### Instructions
1) In the passage on scientific reasoning and logonautics, which historical epoch is called the epoch of logonautics?
2) Extend the passage on scientific reasoning and logonautics, beginning right after its final sentence.

### Article

▶

By the same type there is also unintentionally semantic drift or substitution of one meaning by another in scientific discourses. In order not to happen so, stability of meanings is necessary for each discourse, i.e. in its limits a meaning should not change. It is exactly the criterion of correctness of reasoning.

But correctness alone is not enough for that a discourse will have scientific character: the criterion of scientific character is also necessary. As is known, only practice, the human experience is exclusively the criterion of scientific character in general and of reasoning in particular. If you get something by practice according to the correctly deduced conclusions, then you have proceeded from correct concepts, and your reasoning is scientific. So to say, finding of truth by means of only reasoning, ignoring the experience, is unscientific discoursation, logonautics that means pseudoscientific bletherology which has a minimum of experience, a maximum of wordplay plus verbal fetishism, i.e. the naive belief in that «a word has a meaning in itself» and «this meaning is unconditional and changeless» [3]. To find truth without expansion of experience, without practical check is the purest utopia.

A striking example of such utopias is presented by all known philosophical systems. Moreover, in the history of humankind there was the whole epoch of logonautics – it was the epoch of scholasticism. Historically it was a forced discoursation when the experience was extremely small, there were practically no exact knowledge and the authority reigned undividedly.

◀

### Extracted information

▶

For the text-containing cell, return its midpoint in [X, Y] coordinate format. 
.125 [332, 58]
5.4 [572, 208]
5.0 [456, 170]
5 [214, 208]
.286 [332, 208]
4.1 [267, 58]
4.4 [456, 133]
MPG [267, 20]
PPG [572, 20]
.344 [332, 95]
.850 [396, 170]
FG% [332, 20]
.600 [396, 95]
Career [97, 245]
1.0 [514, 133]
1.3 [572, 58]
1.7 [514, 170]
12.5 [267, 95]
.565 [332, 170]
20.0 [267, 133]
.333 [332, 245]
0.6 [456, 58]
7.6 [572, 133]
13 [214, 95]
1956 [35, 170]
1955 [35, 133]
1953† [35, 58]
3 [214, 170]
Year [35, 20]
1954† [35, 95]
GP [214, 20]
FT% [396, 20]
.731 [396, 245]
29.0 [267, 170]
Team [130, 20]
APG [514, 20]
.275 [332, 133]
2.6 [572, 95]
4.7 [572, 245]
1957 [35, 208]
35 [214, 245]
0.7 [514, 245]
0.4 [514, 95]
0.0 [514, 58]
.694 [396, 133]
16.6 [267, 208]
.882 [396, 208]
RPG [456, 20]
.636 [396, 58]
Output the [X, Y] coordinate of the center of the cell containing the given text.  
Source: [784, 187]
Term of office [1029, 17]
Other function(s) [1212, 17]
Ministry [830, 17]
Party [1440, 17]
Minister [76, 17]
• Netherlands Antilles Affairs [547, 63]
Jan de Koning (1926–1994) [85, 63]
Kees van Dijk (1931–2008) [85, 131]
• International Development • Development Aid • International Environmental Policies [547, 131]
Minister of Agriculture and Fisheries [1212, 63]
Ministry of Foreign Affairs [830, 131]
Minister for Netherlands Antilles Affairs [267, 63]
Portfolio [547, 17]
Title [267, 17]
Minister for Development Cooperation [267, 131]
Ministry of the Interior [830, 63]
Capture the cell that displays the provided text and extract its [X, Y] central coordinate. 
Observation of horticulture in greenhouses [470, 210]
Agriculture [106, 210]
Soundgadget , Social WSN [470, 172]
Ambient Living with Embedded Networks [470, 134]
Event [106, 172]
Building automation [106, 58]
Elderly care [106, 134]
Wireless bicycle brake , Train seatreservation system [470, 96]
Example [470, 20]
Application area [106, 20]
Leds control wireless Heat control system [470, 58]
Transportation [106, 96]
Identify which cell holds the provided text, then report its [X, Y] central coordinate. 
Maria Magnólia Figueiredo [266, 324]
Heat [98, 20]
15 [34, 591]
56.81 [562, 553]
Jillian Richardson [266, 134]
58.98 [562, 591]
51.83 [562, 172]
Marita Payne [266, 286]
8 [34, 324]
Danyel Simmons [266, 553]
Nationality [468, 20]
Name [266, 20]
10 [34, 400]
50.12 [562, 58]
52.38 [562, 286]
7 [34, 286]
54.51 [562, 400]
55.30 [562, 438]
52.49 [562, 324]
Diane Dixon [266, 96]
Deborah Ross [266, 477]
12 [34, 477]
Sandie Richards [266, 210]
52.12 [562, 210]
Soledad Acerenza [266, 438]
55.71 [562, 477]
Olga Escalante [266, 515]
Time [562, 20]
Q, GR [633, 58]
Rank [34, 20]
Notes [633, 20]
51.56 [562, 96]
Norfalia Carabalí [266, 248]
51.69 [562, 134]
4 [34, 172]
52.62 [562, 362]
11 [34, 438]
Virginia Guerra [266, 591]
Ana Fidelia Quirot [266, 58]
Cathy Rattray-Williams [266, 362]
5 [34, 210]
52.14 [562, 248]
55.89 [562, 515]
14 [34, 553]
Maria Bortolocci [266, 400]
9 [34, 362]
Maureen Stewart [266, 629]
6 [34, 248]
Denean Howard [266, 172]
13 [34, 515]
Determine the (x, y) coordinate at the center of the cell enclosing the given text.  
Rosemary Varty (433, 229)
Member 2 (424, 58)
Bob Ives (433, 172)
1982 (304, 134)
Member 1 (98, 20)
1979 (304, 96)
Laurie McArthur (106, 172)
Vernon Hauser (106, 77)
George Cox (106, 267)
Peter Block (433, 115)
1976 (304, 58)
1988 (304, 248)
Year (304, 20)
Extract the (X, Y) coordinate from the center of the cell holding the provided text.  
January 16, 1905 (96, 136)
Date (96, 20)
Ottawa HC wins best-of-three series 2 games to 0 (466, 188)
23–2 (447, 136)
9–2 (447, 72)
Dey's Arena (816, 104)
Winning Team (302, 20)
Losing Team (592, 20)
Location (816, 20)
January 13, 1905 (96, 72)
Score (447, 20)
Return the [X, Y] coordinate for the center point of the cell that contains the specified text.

◀

### Outputs by task
1) The epoch of scholasticism.

2)
Coming to scientific conclusions by means of only reasonings, even if they were stated by a philosopher of genius who thought with the greatest severity and exactness, – it is just the same as accidental coming of a ship in a necessary harbour without the practical orientation. Take a usual philosophical reasoning, in which, for example, there are ten different links: «A is in such a connection with B, B in such a connection with C, C in such a connection with D, etc. And in the end of all this series it turns out: X should be in such a connection with A». If to proceed from the most moderate many-valuedness of the concepts considering that each term has only 5 meanings, then according to the theory of probability the chances of the reasoning to be correct are «one by five to the ninth power, approximately 1 of 2 million. Such are the a priori chances here». However 5 meanings – it is a ridiculously small number, and if to increase it up to 10 meanings on a term, then this will be already one chance of milliard. Really the majority of philosophical words-concepts have far more meanings, because philosophers operate with the most abstract terms. Therefore the probability of scientific character of a last conclusion decreases avalanche-like, in geometrical progression, according to a number of intermediate links. Finally «any reasoning which consists of several links and which is not checked by experience, as though it should be simply recognized as a priori correct, is not valuable, not scientific» [4], because the chances not to generate nonsense are one of millions and milliards, i.e. practically there are no chances in general. Meanwhile the majority of philosophical discourses consist of a great number of intertwined combined links, at the end of which conclusions are made, at that neither this links nor conclusions are not checked by experience, and, as a rule, they are not just accessible to check.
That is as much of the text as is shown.